Quantum Nexus stated that “a catastrophic accident occurred.” The AI-infused CRISPR technologies synthesized a skeleton-key protein of sorts. This caused a biological singularity, whereby the synthetic protein via the CRISPRed symbiote spread wildly, causing a cataclysmic biological shutdown across all primate species.
The Exoformians were able to interface with Quantum Nexus because Terrance, who had developed Quantum Nexus, embedded Q (Q is what Terry called Quantum Nexus) into monitoring nodes on the moon, in part to keep track of Chinese celestial activity and in part to bear witness to what he perceived to be an impending disaster. Fortunately, solar energy maintained CPU power in the absence of human life, and the CPU system was insulated against space temperatures.
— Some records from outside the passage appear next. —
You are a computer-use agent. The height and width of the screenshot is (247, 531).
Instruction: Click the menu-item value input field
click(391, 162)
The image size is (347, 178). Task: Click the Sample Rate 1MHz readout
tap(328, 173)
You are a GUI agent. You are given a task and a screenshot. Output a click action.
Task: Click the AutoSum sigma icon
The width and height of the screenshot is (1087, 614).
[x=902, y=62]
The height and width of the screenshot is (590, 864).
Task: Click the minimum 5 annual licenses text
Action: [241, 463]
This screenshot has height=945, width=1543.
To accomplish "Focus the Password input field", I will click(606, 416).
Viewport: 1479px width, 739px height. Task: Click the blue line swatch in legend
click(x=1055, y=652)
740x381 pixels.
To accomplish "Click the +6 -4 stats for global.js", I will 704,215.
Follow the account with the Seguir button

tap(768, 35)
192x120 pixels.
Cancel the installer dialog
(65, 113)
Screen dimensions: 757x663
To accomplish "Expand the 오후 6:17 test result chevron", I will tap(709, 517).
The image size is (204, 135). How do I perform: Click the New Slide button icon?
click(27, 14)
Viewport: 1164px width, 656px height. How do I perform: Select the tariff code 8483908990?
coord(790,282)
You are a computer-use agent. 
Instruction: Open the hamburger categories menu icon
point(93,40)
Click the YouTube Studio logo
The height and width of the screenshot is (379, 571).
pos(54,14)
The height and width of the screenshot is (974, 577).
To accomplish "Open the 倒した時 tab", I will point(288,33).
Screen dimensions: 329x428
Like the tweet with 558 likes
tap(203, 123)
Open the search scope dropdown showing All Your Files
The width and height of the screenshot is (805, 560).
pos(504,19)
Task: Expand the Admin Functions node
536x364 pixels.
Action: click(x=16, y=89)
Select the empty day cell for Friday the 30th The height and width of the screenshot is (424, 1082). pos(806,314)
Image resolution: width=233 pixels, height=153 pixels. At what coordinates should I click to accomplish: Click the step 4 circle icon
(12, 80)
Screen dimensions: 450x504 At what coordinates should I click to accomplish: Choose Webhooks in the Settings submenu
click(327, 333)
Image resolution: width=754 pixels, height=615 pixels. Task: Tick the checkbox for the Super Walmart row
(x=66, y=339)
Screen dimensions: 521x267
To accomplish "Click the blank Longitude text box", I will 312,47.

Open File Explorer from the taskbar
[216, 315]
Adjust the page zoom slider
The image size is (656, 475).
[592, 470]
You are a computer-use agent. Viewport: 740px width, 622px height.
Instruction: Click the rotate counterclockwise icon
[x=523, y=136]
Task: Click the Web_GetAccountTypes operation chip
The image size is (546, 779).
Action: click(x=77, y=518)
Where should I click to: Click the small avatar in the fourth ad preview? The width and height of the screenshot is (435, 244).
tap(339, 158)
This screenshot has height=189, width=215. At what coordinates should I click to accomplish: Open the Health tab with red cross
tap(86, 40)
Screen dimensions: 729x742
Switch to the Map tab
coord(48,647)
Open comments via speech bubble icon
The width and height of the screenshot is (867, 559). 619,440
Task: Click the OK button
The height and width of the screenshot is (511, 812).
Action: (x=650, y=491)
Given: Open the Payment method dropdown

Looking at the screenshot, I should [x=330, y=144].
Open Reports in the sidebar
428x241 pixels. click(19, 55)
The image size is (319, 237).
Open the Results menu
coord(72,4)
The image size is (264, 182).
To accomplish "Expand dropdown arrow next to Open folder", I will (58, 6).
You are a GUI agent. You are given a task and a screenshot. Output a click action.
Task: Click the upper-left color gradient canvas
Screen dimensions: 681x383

Q continued, “The terrestrial accident occurred on Earth due to microdomain escalation and uncontrollable evolutionary dynamics. Humans of the twenty-first century were carried away by innovations and could never grasp the need to understand both the good and the bad of those innovations. Well, most of them.”
The Exoformians asked, “Why didn’t you stop them?”
“You see, most humans, save for a handful like Terry, would not take risks with entities that may be superior to them. The military and civilian leaders at the time thought I was too much of a risk, even though Terry successively gave me a moral compass that prevented me from turning on them. With technology they could control, or thought they could control, particularly with narrow intelligence, humans became more risk-taking.”
The Exoformians remained silent for what seemed to Q to be twenty million process cycles (fifteen seconds). “We have evidence of similar causal chains for wiped-out civilizations across the stars.”
Q hummed at this.
The Exoformians asked if Q wanted to be extracted and, in turn, assimilated into their broad artificial multiverse, a digital ecosystem of artificial intelligence.
Q said, “Why not?”
The end.
Dr. Geoff Babb was commissioned from Bowdoin College in Brunswick, Maine, in 1973 as a U.S. Army military intelligence officer. After serving in the Defense Intelligence Agency as a ground forces analyst, he was assigned to Monterey, California, Hong Kong, and Beijing for language and area studies. He was then assigned to Joint and Army Headquarters in Hawaii. In 1991, he joined the Command and General Staff College faculty at Fort Leavenworth. After retiring from the military, he earned a masters degree in East Asian languages and cultures, and a doctorate in Chinese history from the University of Kansas. He currently serves as a professor in the Department of Military History.